ICT initiative enables Danish patients have their X-ray photographs assessed by Latvian and Lithuanian experts without the need for them to leave their home countries
When patients have X-ray photographs taken at Svenborg Hospital on the Danish island of Fyn, the experts who study the resulting images and then deliver their analyses may well be sitting nearly 1000 kilometres away in Latvia or Lithuania.
It's called telemedicine, and is one of the results of a now-completed 3 year project called Baltic eHealth run by the Southern Denmark health authority. The project has not only been a success for patient care in a rural part of Denmark, but has also gained approbation on the international stage in the form of a Laureate award from Computerworld Honors Program, which recognises innovations make a difference by utilising technology to bring a particular benefit to society. The award was presented in Washington on 2 June.
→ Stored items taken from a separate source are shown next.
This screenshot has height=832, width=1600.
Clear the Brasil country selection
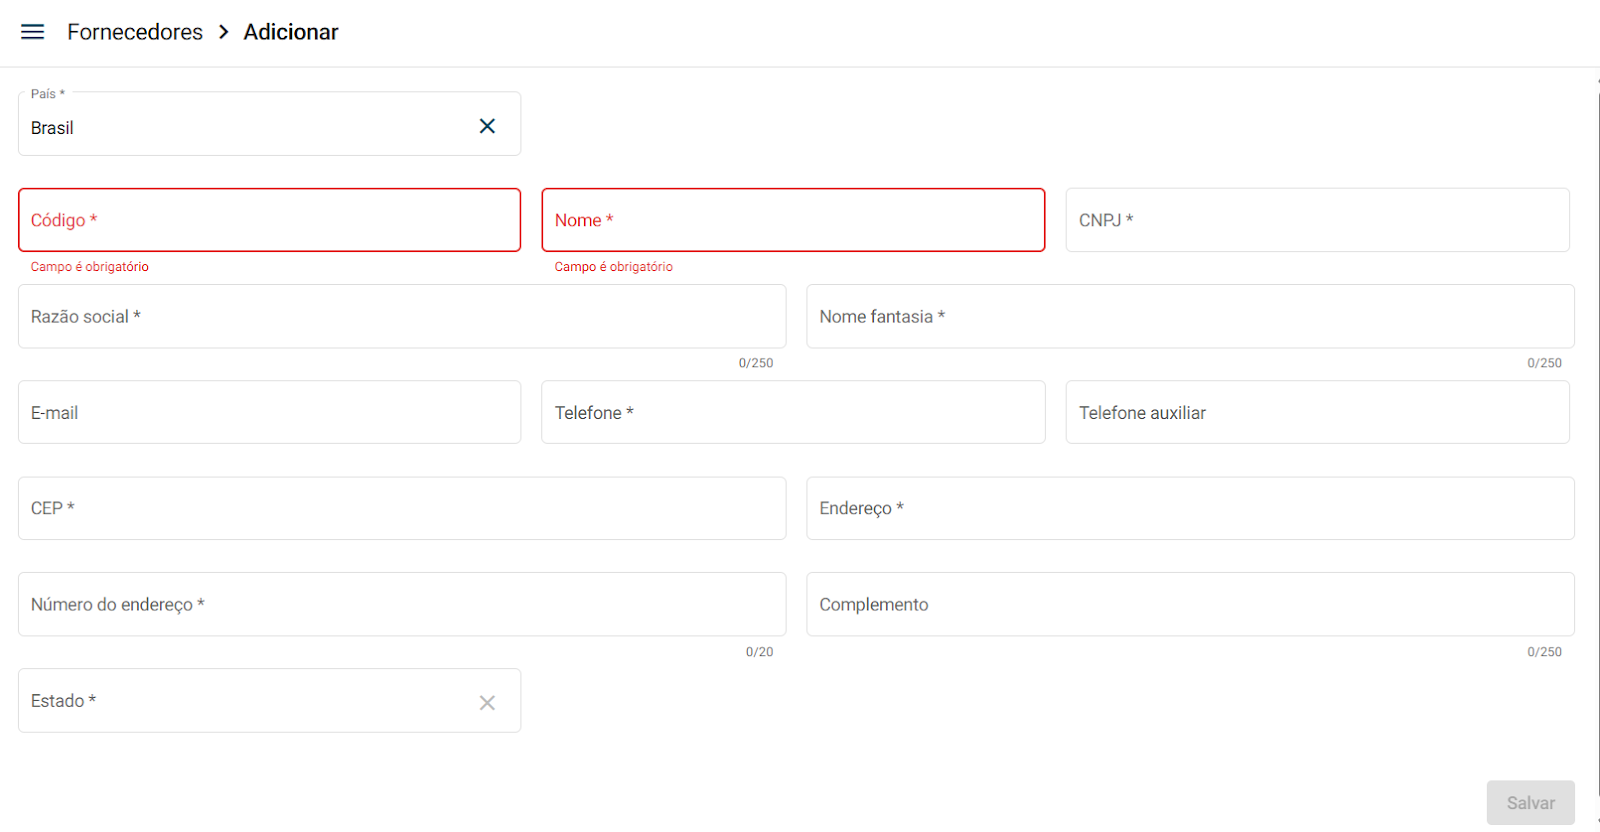coord(487,126)
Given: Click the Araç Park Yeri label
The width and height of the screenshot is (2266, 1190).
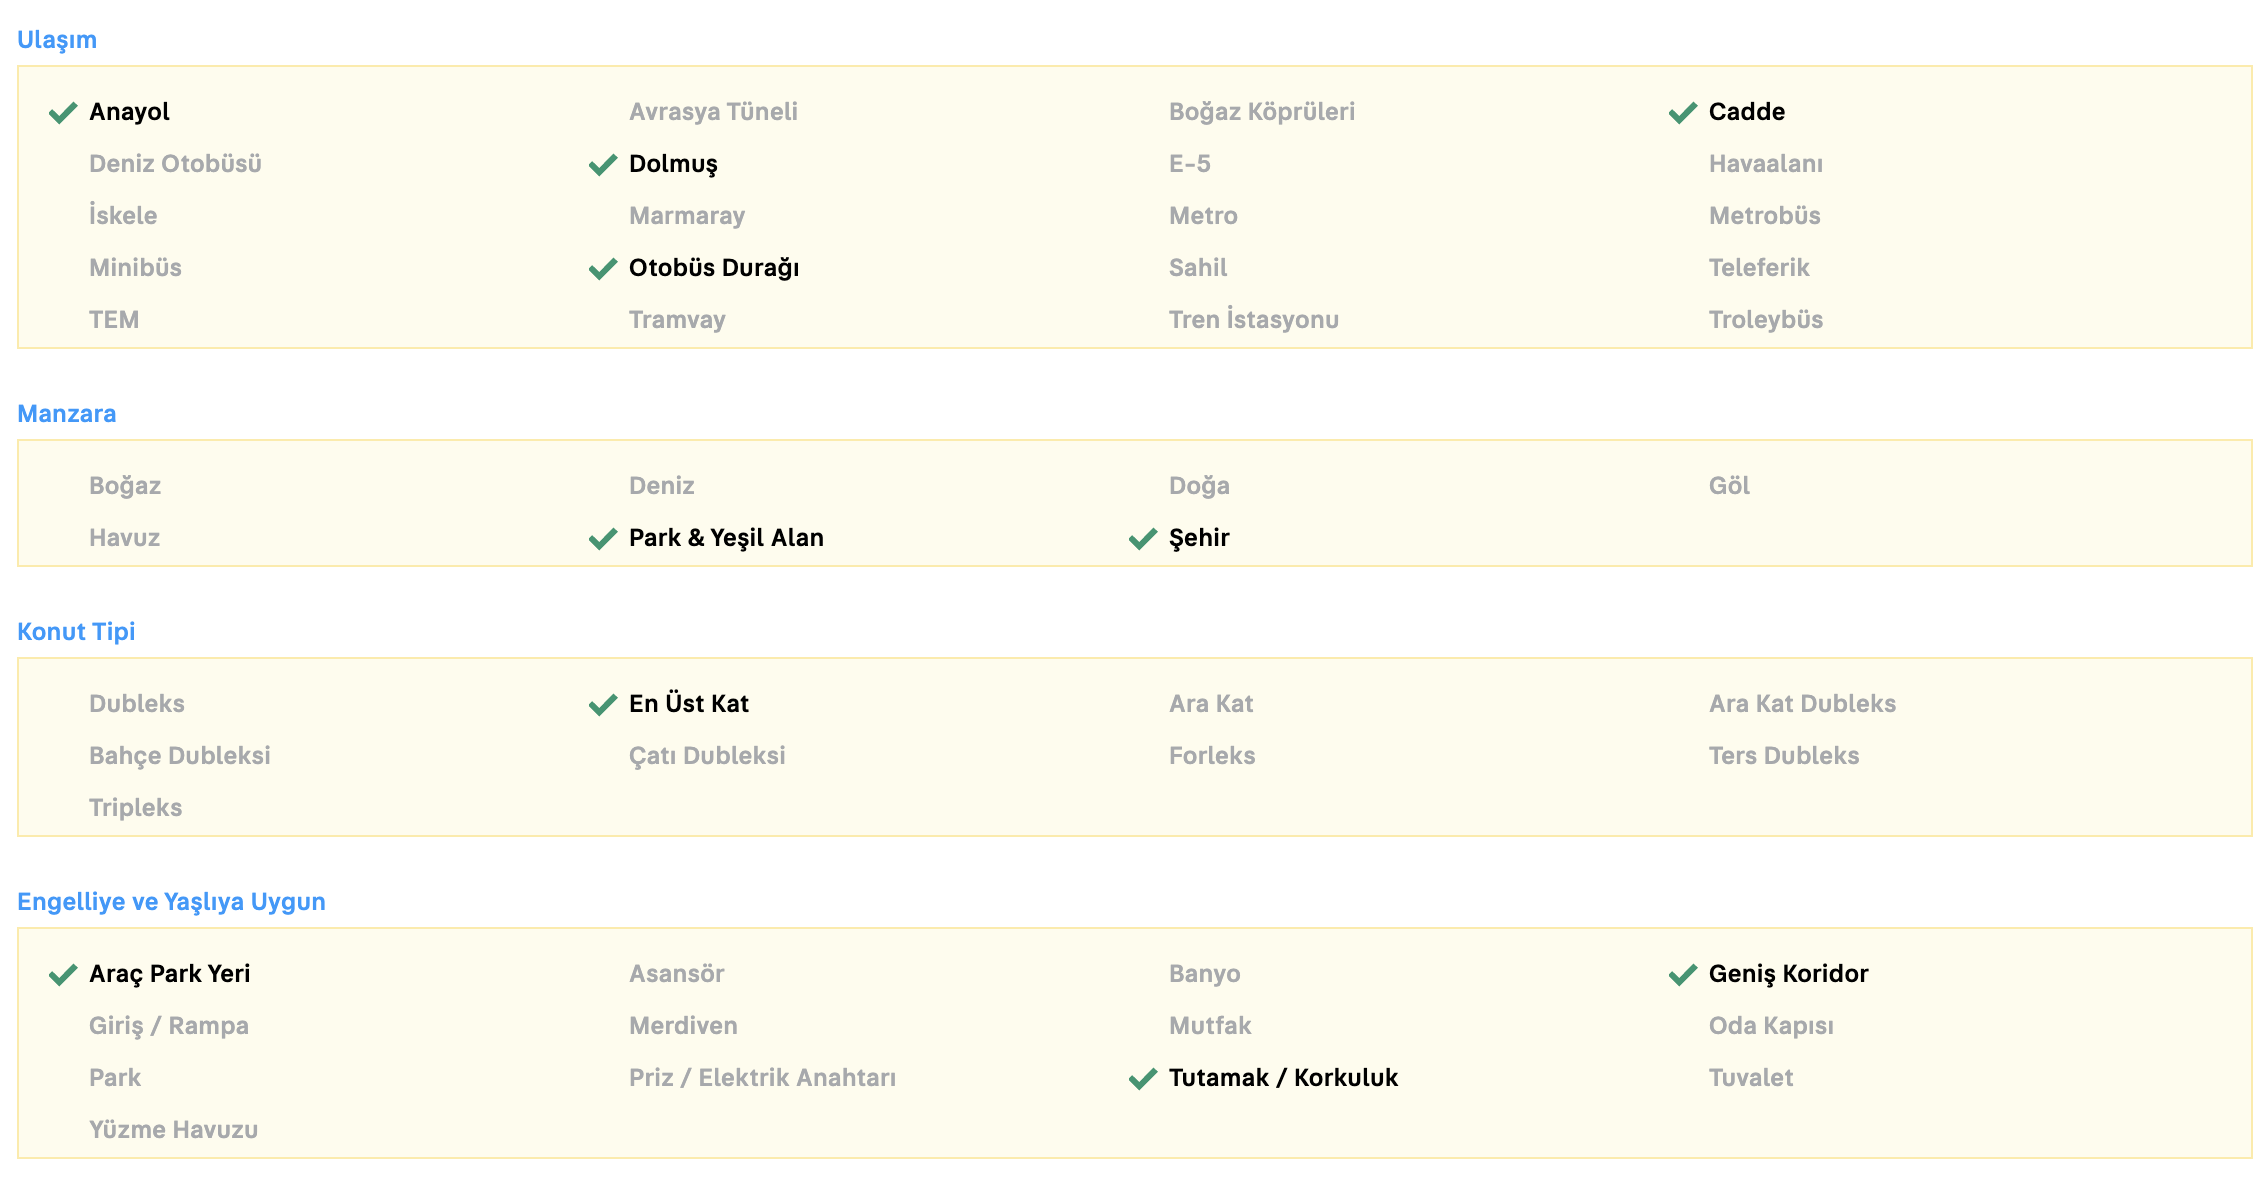Looking at the screenshot, I should tap(169, 974).
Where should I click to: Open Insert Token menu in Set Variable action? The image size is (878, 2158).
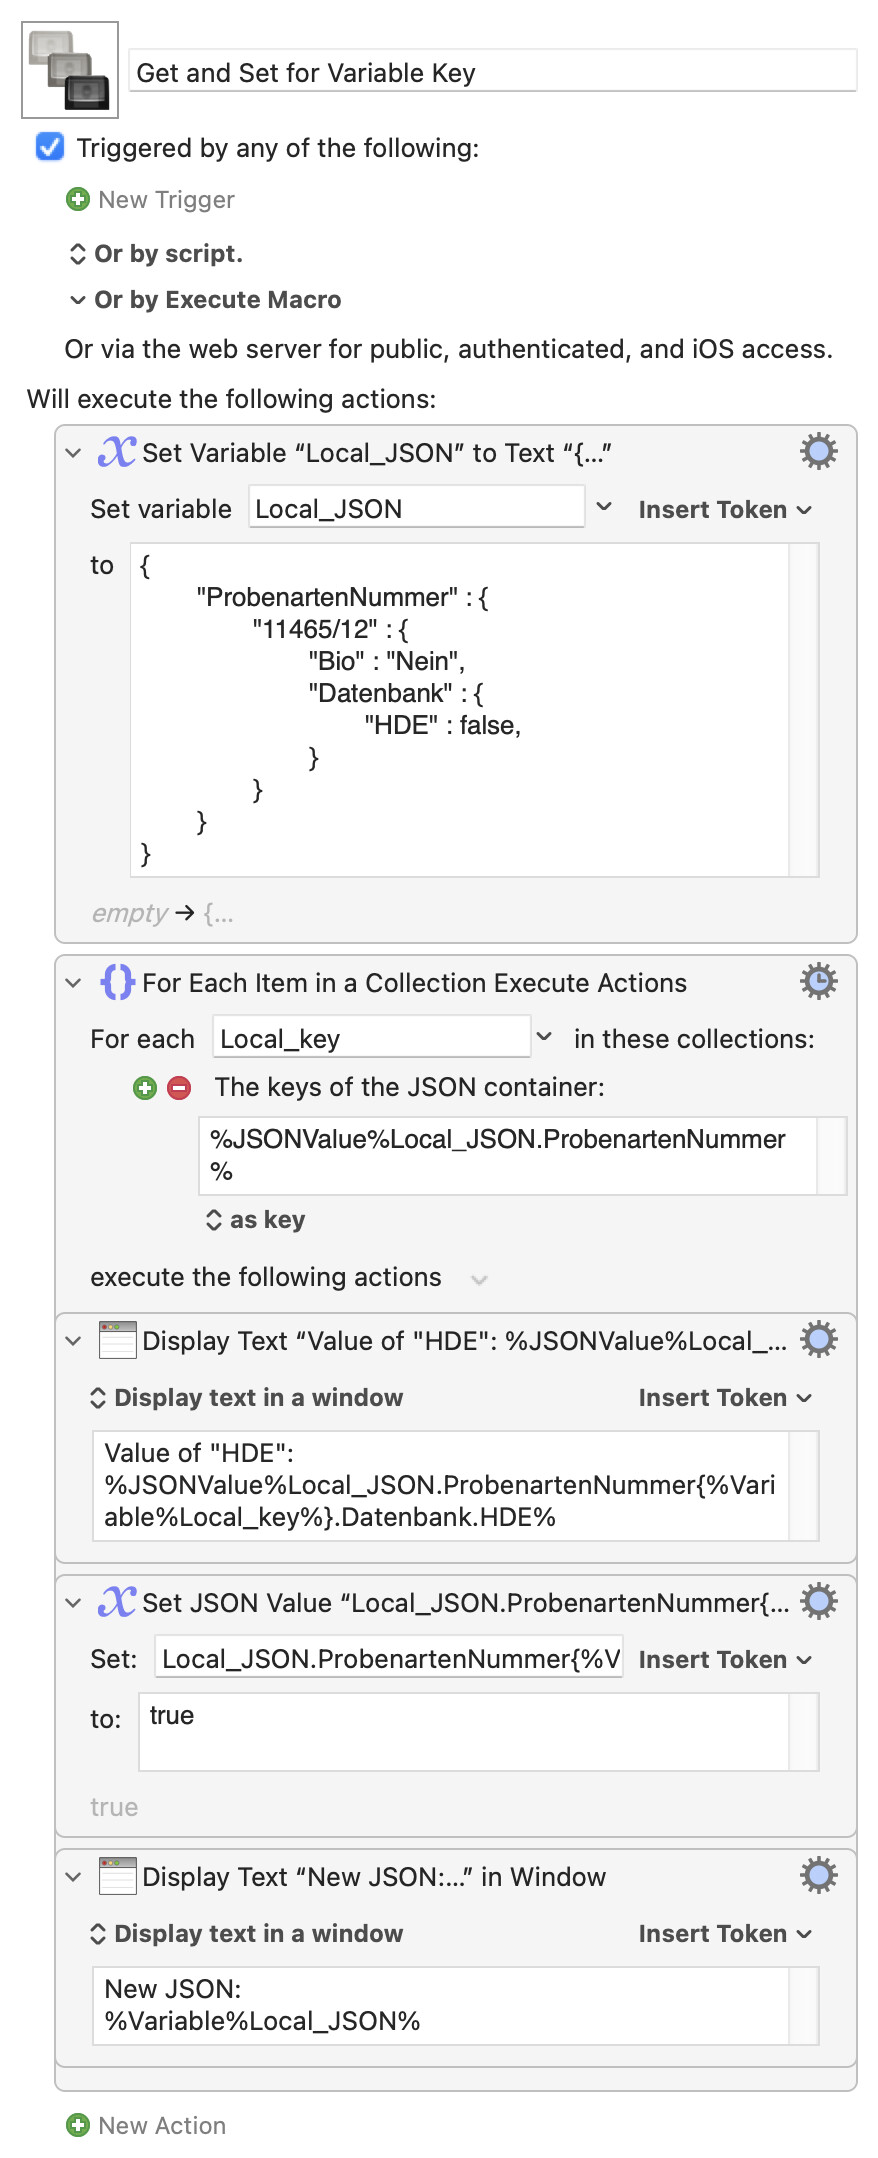[x=724, y=510]
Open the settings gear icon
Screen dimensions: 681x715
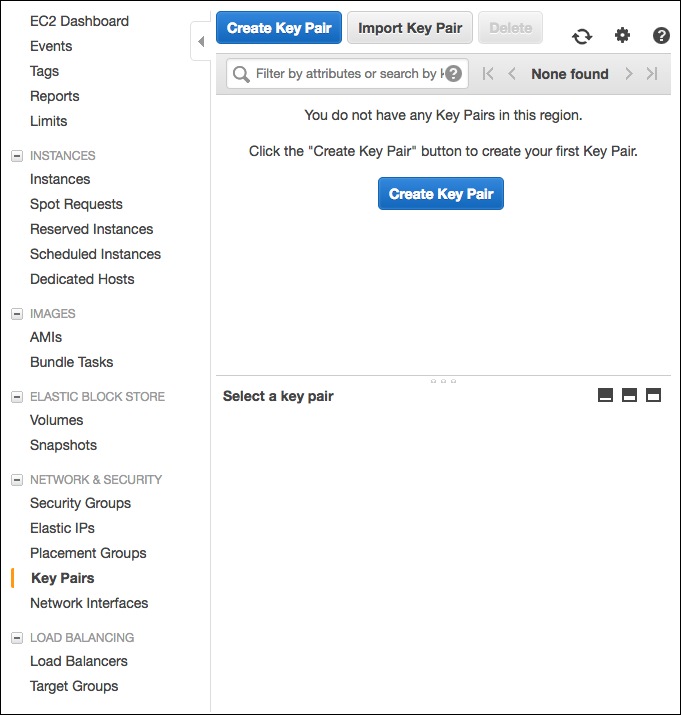622,35
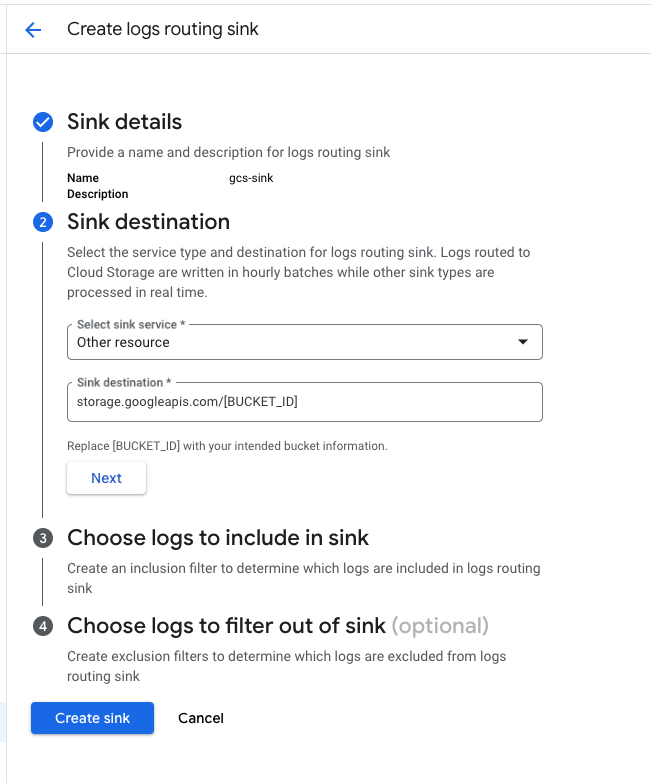
Task: Click the step 2 number badge
Action: (x=43, y=222)
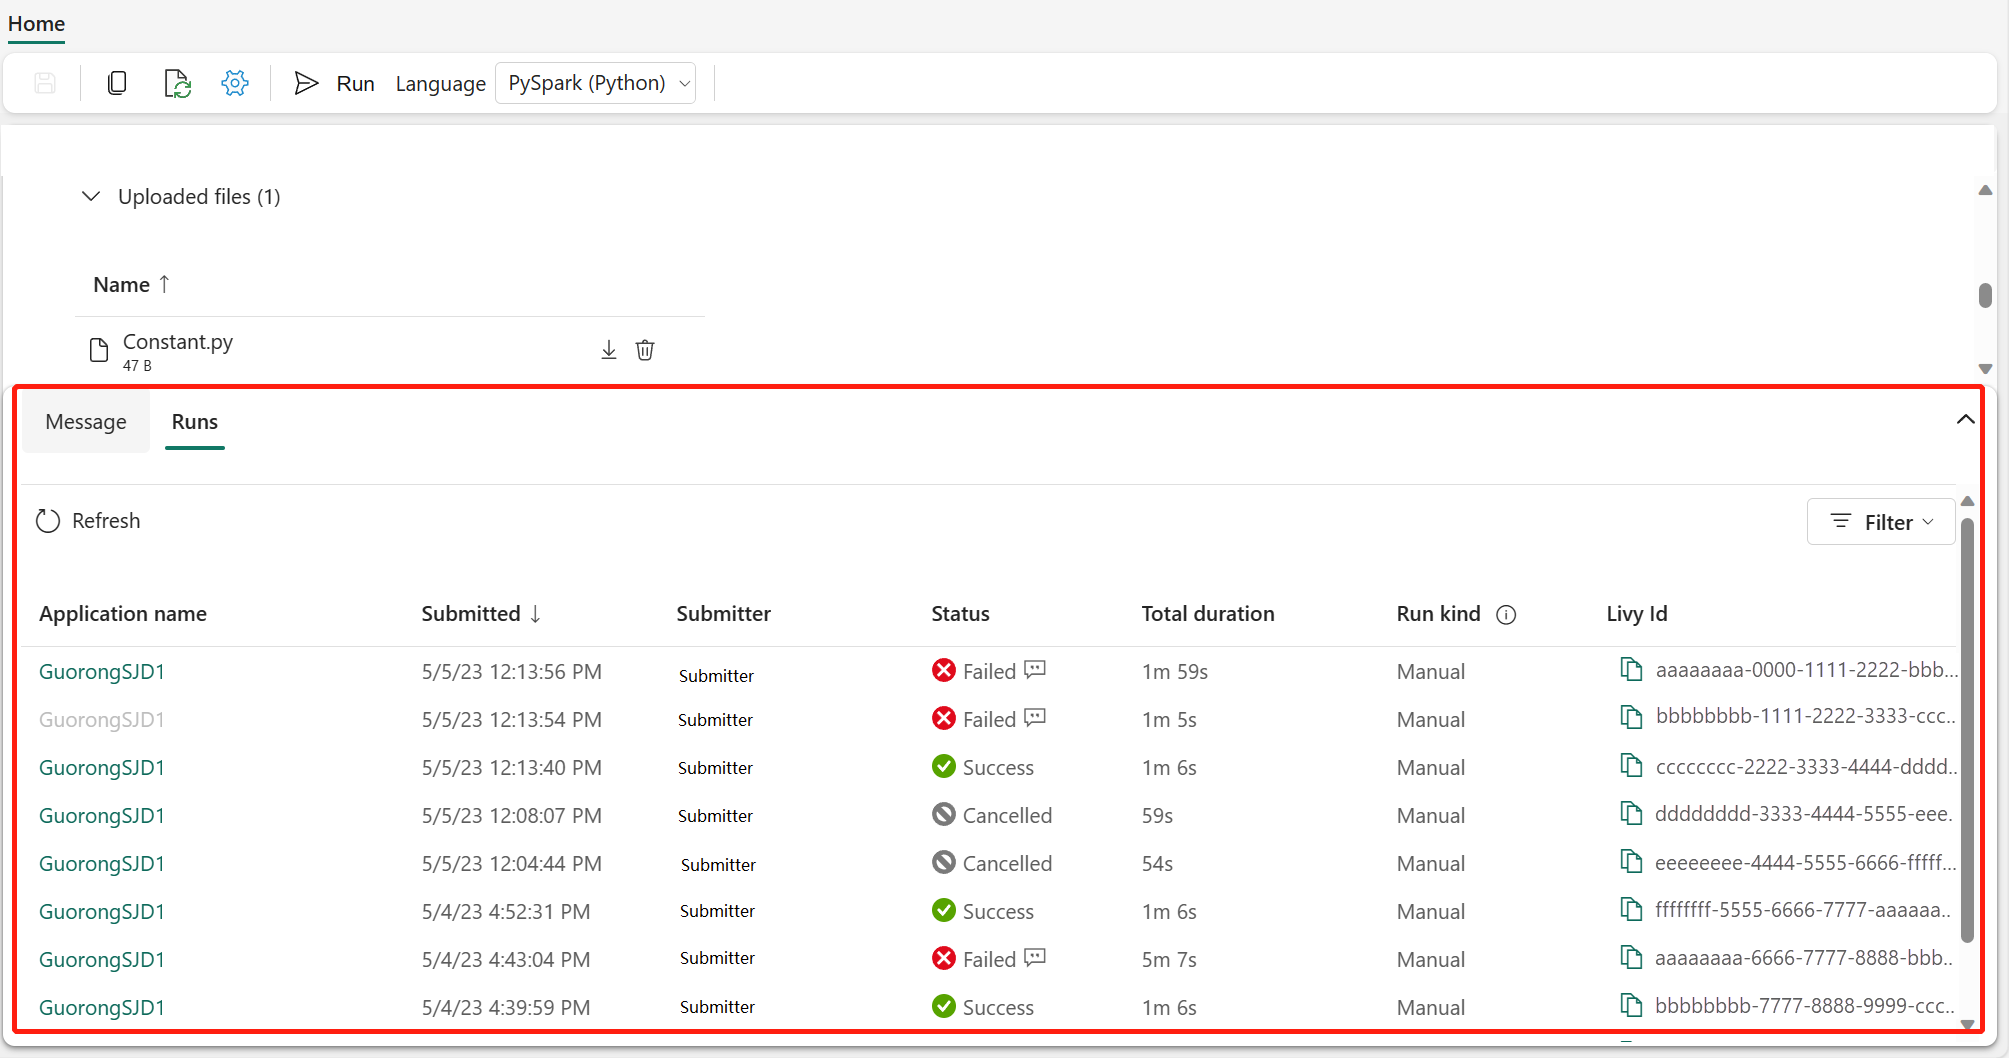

The project illustrates how ICT technology can be utilised to link countries together in beneficial ways regardless of geographical separation. In Denmark there is a shortage of radiologists, while in Latvia and Lithuania they cannot find enough employment. Telemedicine solves the problem without the need for physical relocation, and patient care improves as a result.
Director of Odense University Hospital Peder Jest says: "Baltic eHealth is one of many examples showing that this is the right way to go. The important point is that it counteracts 'brain drain' where specialists are attracted away from an impoverished economy to countries where they can earn more and build their careers. With Baltic eHealth the experts get both benefits, but can stay in their home country where there is a great need for them."